- EXERCISE
Search the listing below for "will". Copy each matching line.

- DATA
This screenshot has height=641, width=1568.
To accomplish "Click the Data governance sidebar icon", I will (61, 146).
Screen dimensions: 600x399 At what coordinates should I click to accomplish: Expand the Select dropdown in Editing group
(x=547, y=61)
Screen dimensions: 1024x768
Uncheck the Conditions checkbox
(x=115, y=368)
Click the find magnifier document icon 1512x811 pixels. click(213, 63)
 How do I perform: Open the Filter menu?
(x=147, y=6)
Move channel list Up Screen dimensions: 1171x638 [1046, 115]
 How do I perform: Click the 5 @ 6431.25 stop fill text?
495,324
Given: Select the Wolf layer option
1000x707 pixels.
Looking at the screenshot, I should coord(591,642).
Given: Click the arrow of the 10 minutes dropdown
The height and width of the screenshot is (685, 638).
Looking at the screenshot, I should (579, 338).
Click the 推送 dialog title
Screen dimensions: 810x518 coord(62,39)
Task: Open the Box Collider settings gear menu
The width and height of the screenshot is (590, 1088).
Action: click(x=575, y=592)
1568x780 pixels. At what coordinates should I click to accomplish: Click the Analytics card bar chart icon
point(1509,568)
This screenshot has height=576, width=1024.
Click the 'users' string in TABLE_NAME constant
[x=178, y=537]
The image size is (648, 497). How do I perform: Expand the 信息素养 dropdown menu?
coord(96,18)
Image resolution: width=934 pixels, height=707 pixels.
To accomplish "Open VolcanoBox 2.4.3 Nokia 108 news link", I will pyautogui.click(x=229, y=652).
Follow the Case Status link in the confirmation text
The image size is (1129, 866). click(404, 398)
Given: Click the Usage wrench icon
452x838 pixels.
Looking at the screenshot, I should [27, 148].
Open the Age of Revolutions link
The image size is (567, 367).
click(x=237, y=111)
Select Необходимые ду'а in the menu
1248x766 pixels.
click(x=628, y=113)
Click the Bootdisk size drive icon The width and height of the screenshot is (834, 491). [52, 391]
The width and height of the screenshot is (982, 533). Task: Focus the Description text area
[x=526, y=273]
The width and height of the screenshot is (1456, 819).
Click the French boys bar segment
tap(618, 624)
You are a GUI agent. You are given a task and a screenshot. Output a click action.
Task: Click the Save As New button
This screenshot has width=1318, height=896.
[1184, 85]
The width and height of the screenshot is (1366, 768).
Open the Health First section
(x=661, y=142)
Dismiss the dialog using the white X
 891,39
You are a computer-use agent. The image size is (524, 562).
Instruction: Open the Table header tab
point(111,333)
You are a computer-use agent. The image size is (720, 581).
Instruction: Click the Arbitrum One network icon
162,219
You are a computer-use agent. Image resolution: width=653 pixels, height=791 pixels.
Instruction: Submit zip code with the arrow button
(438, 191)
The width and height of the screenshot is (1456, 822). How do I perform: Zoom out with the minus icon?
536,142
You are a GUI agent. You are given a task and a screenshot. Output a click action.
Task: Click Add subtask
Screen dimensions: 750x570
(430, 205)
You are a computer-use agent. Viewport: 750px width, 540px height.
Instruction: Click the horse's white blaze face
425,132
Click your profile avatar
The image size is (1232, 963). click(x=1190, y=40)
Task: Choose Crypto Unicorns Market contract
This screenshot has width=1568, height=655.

- SOLUTION TO THE EXERCISE
To accomplish "Click the Data governance sidebar icon", I will (61, 146).
To accomplish "Open VolcanoBox 2.4.3 Nokia 108 news link", I will pyautogui.click(x=229, y=652).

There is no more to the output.